§ **INSTRUCTIONS TO FOLLOW**: From the line containing "Toggle Bold text" to the last line of the records, reproduce every line exactly and print nothing else.

[DATA SHOWN — start]

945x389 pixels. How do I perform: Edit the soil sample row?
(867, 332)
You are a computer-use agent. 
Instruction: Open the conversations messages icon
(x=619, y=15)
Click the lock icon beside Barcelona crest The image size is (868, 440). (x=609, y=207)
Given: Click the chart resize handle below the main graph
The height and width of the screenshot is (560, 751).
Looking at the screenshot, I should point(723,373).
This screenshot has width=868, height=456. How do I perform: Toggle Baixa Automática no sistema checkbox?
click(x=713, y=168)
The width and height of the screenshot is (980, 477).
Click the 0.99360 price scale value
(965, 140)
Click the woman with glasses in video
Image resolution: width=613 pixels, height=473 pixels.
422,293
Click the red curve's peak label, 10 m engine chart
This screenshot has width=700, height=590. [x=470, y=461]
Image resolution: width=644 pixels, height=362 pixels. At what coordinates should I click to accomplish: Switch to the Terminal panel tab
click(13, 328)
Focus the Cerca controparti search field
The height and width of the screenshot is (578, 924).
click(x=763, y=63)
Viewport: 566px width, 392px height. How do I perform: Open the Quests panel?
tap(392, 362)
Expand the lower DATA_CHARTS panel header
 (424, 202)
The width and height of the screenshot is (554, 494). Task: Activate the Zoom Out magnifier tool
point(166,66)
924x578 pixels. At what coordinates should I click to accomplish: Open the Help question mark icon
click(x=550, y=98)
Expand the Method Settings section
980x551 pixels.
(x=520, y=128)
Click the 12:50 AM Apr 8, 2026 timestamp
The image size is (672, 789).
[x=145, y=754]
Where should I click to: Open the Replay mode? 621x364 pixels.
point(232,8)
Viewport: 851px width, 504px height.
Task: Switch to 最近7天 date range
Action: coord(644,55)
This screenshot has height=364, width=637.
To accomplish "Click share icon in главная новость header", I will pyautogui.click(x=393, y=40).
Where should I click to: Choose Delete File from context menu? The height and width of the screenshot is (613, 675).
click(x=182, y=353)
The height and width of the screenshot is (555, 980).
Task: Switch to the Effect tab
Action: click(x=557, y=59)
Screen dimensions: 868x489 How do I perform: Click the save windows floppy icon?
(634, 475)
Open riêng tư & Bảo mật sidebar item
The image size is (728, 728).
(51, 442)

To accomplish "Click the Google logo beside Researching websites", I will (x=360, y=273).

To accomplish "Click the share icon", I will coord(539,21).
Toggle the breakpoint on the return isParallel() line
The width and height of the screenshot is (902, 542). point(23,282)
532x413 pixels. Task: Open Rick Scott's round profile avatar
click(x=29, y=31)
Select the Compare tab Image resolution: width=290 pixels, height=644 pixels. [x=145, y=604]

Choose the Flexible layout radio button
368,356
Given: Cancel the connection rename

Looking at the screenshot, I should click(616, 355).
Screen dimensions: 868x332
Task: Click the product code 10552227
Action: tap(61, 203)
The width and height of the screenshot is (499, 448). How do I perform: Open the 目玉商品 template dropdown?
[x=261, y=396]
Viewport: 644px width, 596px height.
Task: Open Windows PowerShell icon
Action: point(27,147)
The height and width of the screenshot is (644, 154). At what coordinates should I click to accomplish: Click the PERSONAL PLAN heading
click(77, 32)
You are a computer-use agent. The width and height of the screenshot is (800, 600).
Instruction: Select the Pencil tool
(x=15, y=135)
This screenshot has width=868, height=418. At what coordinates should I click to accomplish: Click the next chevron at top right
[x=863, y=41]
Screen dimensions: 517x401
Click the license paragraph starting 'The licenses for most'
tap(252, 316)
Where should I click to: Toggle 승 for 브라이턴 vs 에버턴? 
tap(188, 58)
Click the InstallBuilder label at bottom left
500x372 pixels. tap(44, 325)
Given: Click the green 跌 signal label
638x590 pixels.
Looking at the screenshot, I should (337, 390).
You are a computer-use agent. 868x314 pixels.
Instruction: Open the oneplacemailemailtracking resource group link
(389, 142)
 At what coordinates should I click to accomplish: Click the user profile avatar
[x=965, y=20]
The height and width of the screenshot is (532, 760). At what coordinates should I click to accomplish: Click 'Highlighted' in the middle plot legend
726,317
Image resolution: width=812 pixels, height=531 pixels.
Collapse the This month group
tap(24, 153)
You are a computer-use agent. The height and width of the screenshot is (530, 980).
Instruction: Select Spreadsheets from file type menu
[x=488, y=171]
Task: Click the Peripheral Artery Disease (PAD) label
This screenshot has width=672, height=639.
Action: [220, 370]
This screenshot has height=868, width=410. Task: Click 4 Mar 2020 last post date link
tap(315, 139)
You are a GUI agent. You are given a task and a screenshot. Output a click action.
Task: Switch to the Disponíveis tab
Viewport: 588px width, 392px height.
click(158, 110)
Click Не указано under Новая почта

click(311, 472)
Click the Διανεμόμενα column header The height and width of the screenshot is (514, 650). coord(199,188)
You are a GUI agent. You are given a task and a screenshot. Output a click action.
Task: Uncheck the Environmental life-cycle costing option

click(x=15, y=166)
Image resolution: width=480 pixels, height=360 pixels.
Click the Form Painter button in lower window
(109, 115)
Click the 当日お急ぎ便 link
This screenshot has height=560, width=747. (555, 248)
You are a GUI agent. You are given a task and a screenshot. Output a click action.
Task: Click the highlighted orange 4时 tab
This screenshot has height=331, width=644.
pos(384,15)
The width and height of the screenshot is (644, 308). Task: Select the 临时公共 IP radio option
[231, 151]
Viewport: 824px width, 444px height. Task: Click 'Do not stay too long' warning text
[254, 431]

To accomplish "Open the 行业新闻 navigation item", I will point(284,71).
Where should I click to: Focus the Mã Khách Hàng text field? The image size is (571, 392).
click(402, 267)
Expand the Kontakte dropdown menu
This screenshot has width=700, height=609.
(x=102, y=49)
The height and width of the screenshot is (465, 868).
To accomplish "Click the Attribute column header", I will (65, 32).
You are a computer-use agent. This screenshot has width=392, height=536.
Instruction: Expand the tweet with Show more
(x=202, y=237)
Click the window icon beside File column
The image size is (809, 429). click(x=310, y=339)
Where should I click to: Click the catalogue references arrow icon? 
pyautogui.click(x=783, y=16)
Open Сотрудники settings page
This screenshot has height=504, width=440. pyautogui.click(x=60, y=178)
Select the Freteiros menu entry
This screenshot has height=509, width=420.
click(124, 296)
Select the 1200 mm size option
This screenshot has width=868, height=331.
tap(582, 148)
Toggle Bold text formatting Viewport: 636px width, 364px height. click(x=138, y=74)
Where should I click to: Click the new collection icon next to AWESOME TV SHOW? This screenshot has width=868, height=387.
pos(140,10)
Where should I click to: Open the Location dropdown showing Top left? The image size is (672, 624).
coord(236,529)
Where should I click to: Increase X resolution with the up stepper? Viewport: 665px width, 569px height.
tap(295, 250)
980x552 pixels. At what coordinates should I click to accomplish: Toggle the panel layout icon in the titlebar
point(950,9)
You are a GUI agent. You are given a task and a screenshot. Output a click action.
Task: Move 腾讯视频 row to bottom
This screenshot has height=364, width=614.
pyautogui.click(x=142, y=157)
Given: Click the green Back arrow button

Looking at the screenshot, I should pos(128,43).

[DATA SHOWN — finish]

§ **TASK RESULT**:
Toggle Bold text formatting Viewport: 636px width, 364px height. click(x=138, y=74)
Where should I click to: Click the new collection icon next to AWESOME TV SHOW? This screenshot has width=868, height=387.
pos(140,10)
Where should I click to: Open the Location dropdown showing Top left? The image size is (672, 624).
coord(236,529)
Where should I click to: Increase X resolution with the up stepper? Viewport: 665px width, 569px height.
tap(295, 250)
980x552 pixels. At what coordinates should I click to accomplish: Toggle the panel layout icon in the titlebar
point(950,9)
You are a GUI agent. You are given a task and a screenshot. Output a click action.
Task: Move 腾讯视频 row to bottom
This screenshot has height=364, width=614.
pyautogui.click(x=142, y=157)
Given: Click the green Back arrow button

Looking at the screenshot, I should pos(128,43).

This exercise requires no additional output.